**Excerpt provided:**
Rock of Love: The Hobo Gift That Keeps on Giving

Prior to finding the best husband in the world, I had the misfortune of dating a lot of other musicians who I now prefer to call “Ewwww!!!!”

In years past, I wrote often about the experiences, because I was light on time and those guys make for some easy comedy fodder.  As a person who is now older and wiser, I hesitate to share more stories because it just feels almost too easy.  It’s like pie-ing someone in the face for laughs, or trick-or-treating for herpes on the set of Saturday Night Fever.  There’s no challenge in it.  I mean, it’s practically slapstick.

But, alas, here we are.

Welcome to the jungle.  We’ve got hobo gifts.

I came home one day from work about 23 years ago, to find a “gift” left for me on my porch, leaned against my front door.  It was a bright blue, broken Cookie Monster bicycle baby-seat.  You know, the kind you attach to the back of your bicycle and strap a baby into it?  The fact that it was clearly pulled from someone’s trash, wasn’t functional, and that I had neither a baby nor a bicycle and therefore had no use for it, made me bite my lower lip, nod my head knowingly, and say, “Well my, my, my. Some musician must have a crush on little ol’ Maggie!”

Later on, as I received a call from my secret trash admirer from the payphone near the motel he was living in with his parents, I blushed.  I mean, it wasn’t even a collect call!  This guy cared. We made a date for him to “see me around sometime or whatever”, because he didn’t know what he was doing later.  With a commitment like that, I knew he was clearly smitten.

Musicians have a special kind of anti-knack for gift-giving, in that (a) they have no money because they refuse to get a real job, and (b) they are so self-absorbed that they could not care less what your likes and dislikes are.  You’re lucky they remember your name half the time and don’t just call you what you really are to them: “Car Payment”.  They set the bar so low for themselves that it’s a wonder that they don’t wake you up on Christmas morning with a turd in their hands whispering, “I made you a dook for Christmas!”

**Items listed in a dataset:**
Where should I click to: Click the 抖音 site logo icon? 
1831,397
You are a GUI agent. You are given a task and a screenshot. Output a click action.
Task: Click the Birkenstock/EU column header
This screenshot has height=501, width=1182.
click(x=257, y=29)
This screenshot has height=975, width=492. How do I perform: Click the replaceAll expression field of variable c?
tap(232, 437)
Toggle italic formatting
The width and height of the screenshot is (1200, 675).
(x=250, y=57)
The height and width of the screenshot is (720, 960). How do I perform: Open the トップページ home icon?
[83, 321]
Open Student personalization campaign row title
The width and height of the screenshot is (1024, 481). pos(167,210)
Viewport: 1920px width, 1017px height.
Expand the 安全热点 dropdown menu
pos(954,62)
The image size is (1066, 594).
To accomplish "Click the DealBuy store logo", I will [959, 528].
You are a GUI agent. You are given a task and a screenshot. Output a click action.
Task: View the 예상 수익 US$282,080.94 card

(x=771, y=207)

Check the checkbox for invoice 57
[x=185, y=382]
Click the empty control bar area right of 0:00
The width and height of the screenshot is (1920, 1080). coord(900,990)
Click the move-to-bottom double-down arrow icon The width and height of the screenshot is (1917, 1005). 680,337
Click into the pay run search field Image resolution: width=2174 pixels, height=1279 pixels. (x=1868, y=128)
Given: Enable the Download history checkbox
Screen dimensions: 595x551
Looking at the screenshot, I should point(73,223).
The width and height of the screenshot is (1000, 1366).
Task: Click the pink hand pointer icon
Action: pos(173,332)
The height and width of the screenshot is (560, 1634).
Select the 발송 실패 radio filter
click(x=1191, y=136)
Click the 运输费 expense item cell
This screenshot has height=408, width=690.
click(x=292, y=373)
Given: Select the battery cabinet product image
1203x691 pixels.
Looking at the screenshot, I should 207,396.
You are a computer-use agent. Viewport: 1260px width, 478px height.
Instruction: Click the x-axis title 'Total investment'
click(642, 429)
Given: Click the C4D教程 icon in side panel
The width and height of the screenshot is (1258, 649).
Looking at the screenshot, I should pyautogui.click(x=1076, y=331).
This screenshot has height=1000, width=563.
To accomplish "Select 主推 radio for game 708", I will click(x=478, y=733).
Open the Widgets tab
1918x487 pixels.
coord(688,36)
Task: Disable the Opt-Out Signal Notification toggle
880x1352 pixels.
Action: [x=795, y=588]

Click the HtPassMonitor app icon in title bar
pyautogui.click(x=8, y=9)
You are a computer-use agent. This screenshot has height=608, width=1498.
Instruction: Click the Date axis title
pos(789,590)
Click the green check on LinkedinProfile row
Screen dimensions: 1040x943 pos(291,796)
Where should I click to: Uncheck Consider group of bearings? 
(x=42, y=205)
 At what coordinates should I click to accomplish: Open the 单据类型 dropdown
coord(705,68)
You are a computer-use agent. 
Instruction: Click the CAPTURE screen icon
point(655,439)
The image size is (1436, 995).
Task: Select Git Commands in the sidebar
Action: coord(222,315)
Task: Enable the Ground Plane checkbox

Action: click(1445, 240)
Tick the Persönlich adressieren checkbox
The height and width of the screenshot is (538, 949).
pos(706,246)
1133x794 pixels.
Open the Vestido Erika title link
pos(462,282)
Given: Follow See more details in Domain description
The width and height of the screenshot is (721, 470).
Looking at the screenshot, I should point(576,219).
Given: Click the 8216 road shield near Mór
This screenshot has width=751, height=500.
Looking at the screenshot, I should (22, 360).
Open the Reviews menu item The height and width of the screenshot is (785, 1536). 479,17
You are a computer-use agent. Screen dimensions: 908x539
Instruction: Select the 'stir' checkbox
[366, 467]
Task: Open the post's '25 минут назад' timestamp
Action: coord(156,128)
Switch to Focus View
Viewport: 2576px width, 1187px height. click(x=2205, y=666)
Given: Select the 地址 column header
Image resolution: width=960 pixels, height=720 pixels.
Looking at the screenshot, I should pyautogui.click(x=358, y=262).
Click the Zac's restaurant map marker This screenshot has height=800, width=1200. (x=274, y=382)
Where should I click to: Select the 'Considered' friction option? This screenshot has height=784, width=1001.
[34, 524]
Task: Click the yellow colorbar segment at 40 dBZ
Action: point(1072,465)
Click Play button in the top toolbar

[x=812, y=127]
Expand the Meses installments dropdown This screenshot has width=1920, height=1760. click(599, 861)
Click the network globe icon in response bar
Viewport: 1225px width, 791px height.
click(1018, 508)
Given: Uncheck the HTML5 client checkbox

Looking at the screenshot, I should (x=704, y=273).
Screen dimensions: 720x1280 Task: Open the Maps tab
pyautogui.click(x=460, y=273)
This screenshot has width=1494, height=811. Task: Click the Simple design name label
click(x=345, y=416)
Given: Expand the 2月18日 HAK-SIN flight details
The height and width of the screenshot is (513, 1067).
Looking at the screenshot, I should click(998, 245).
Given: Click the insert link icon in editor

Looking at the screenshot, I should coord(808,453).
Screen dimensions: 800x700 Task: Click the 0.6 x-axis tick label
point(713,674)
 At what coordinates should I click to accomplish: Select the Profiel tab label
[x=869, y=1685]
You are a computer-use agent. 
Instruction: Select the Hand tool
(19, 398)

**Stated goal:** Write out the part of the hobo gift post that begins at the words "Prior to finding" and stops after "got hobo gifts.". The listing isn't needed for anything here.

**Exercise result:**
Prior to finding the best husband in the world, I had the misfortune of dating a lot of other musicians who I now prefer to call “Ewwww!!!!”

In years past, I wrote often about the experiences, because I was light on time and those guys make for some easy comedy fodder.  As a person who is now older and wiser, I hesitate to share more stories because it just feels almost too easy.  It’s like pie-ing someone in the face for laughs, or trick-or-treating for herpes on the set of Saturday Night Fever.  There’s no challenge in it.  I mean, it’s practically slapstick.

But, alas, here we are.

Welcome to the jungle.  We’ve got hobo gifts.